Zespół Ferrari nie będzie składał apelacji odnośnie kary jaką zaraz po wyścigu otrzymał za incydent z ostatniego zakrętu GP Japonii, a która przesadziła o przypieczętowaniu przez Verstappena mistrzostwa świata F1.
Max Verstappen w dziwnych okolicznościach zapewnił sobie drugi tytuł mistrzowski, wygrywając GP Japonii.
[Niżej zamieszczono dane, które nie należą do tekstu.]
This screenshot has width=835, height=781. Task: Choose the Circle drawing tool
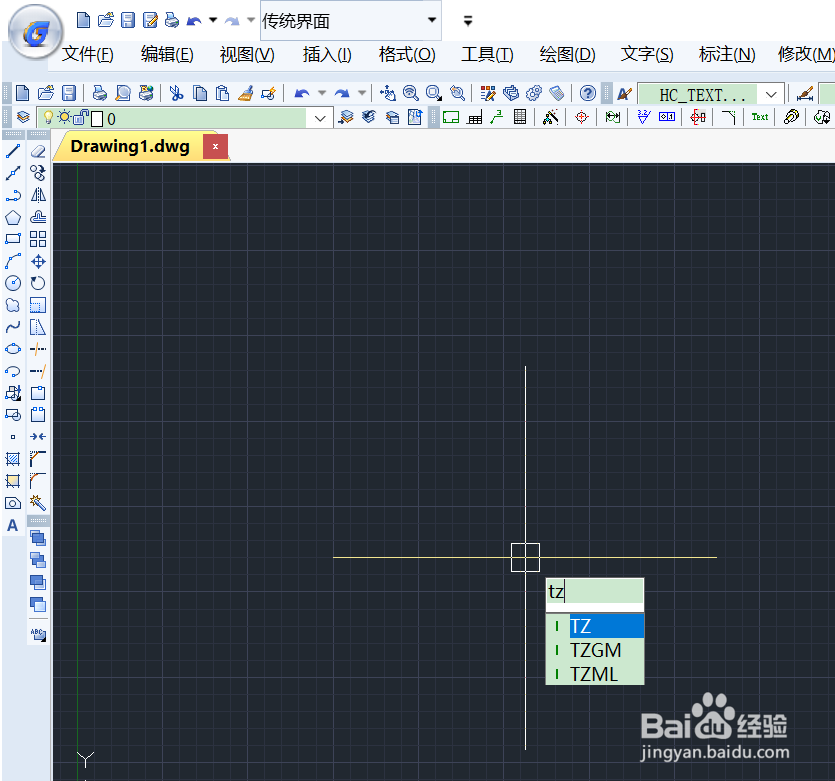pos(13,283)
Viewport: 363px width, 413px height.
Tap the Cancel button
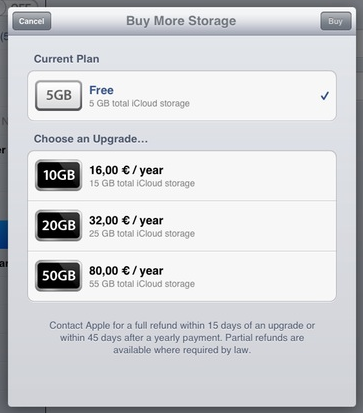(32, 21)
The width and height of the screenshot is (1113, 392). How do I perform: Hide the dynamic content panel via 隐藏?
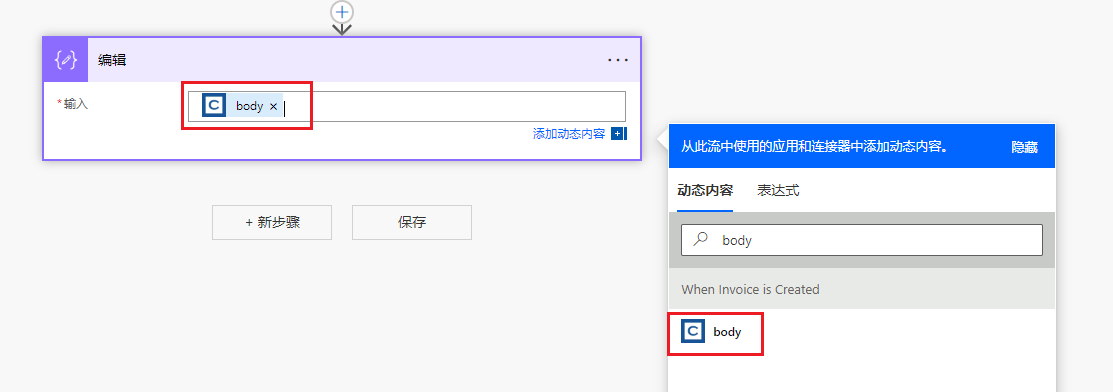(x=1024, y=147)
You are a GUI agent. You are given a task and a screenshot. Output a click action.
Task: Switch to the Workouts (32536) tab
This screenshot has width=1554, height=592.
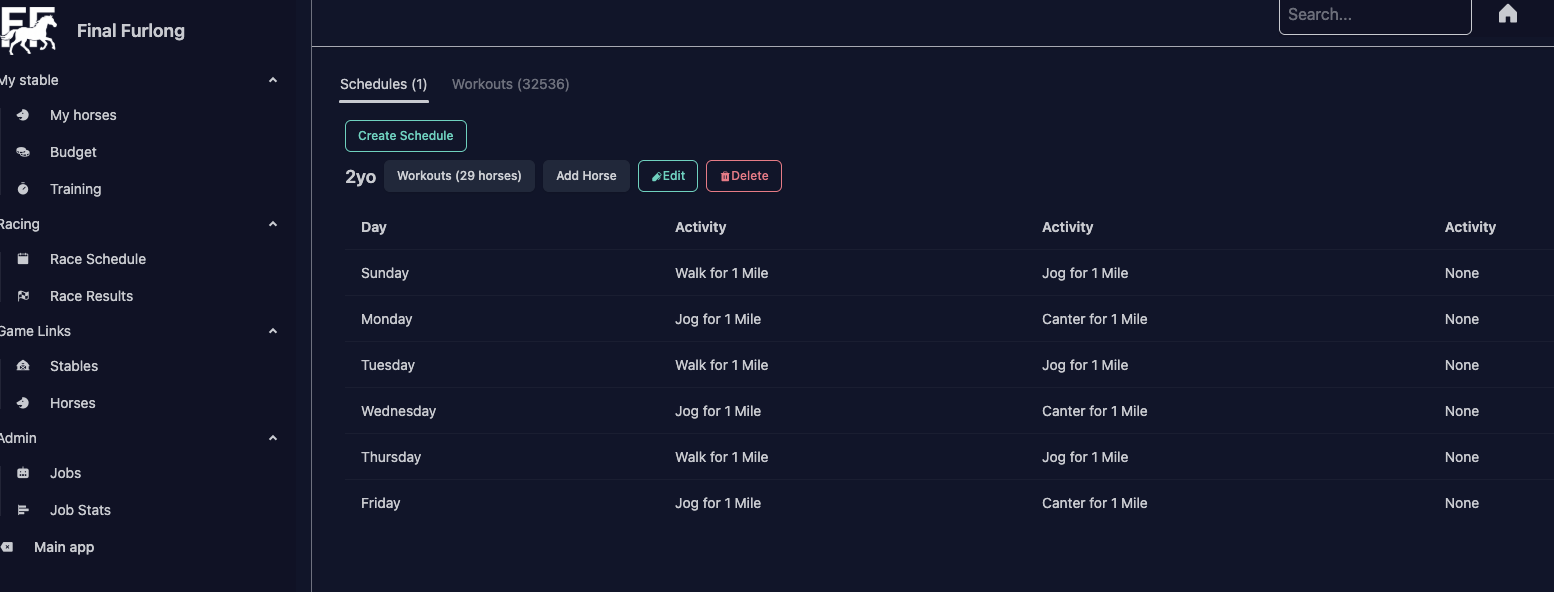tap(510, 84)
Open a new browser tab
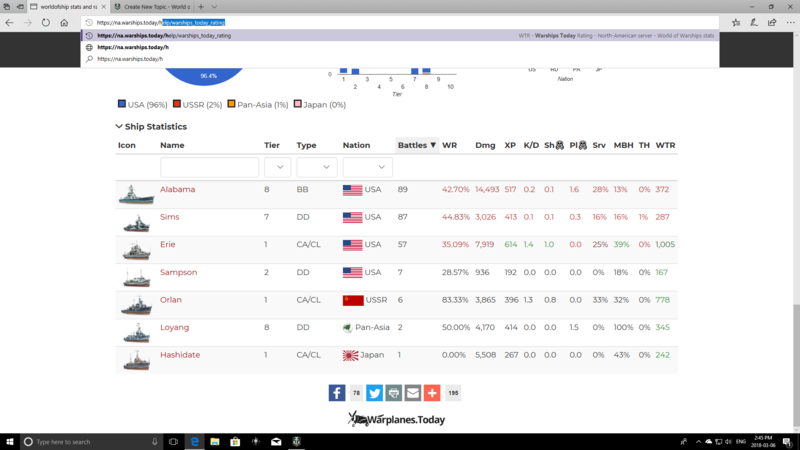This screenshot has height=450, width=800. (x=201, y=6)
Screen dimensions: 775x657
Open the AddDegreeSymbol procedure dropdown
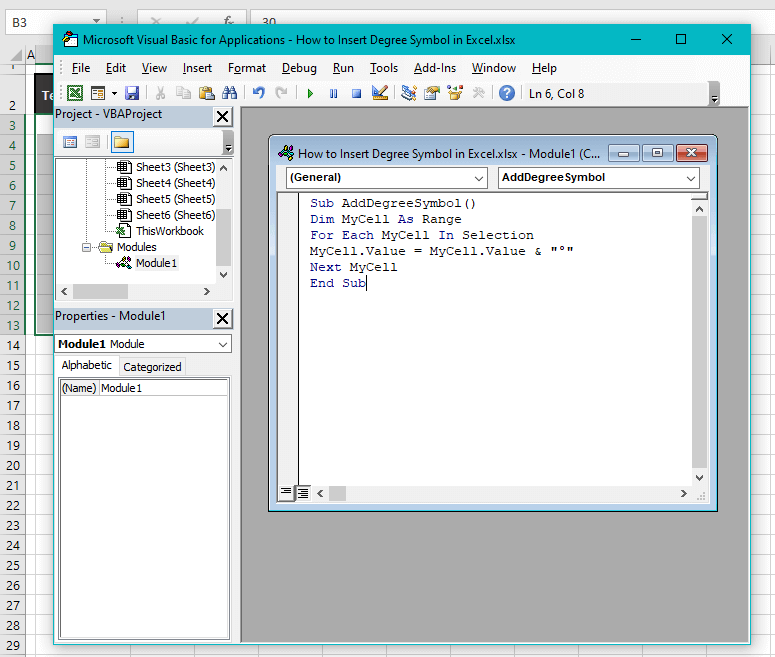tap(598, 178)
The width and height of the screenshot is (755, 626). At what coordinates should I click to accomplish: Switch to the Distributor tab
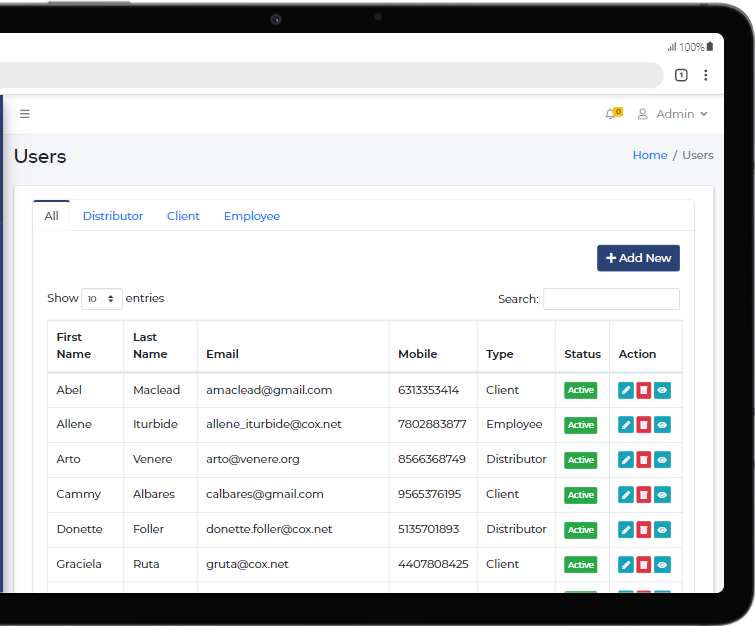[113, 216]
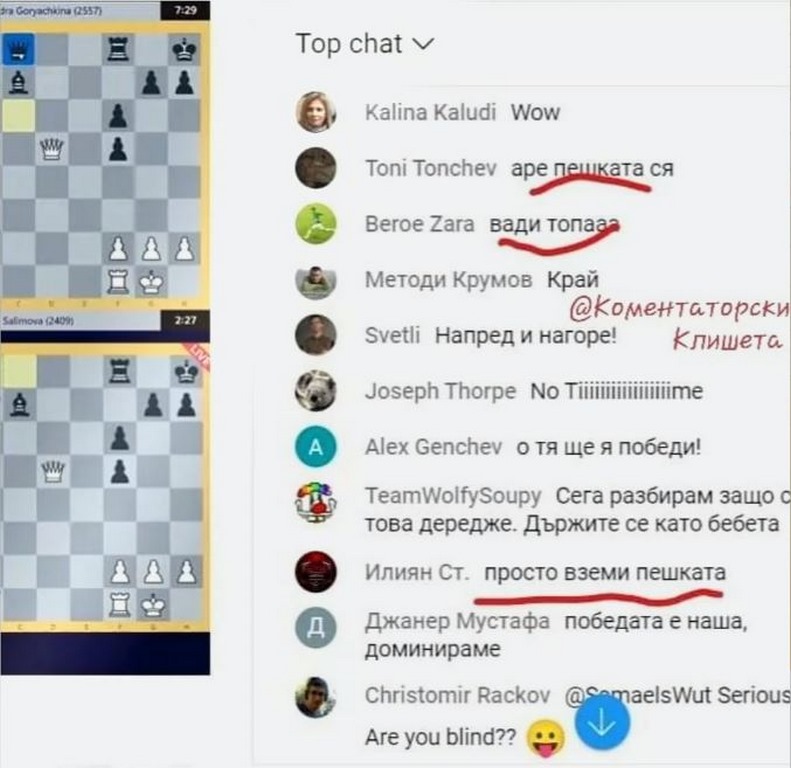Click the highlighted blue queen square
Viewport: 791px width, 768px height.
(18, 49)
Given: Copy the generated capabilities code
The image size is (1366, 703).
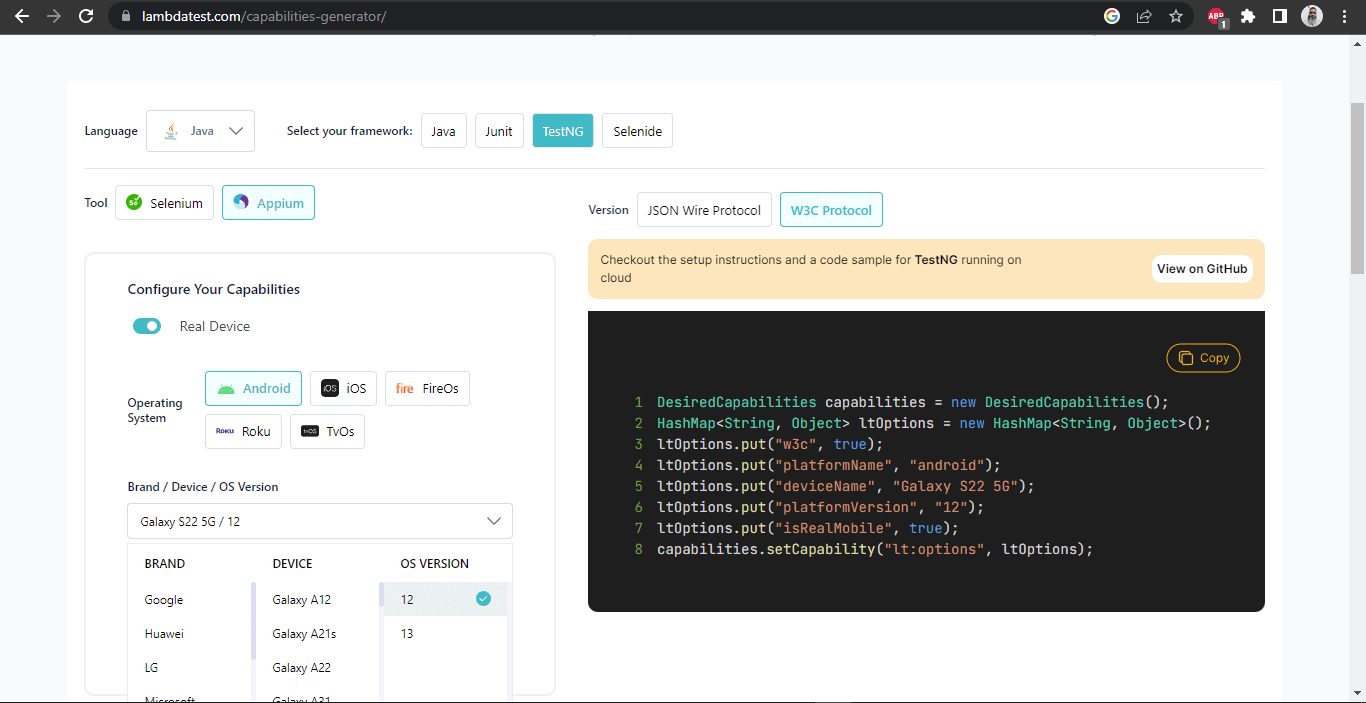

Pomijając kwestie przyznania pełnej punktacji, która wywołała spore poruszenie, Verstappen o tym, że obronił tytuł dowiedział się dopiero w parku zamkniętym, gdy sędziowie FIA w błyskawicznym tempie orzekli winę Charlesa Leclerca i nałożyli na niego karę pięciu sekund za manewr obronny na Sergio Perezie z ostatniego okrążenia.
Monakijczyk spadł automatycznie w wynikach wyścigu na trzecie miejsce, a to wystarczyło, aby Max Verstappen przypieczętował swój drugi tytuł mistrzowski.
Błyskawiczna decyzja sędziów stała w kontrze do tego przez ile debatowali oni nad dwoma karami dla Sergio Pereza zaledwie tydzień temu w Singapurze i właśnie to sprawiło, że Mattia Binotto był wyjątkowo niezadowolony z tego jak FIA podeszła do tematu.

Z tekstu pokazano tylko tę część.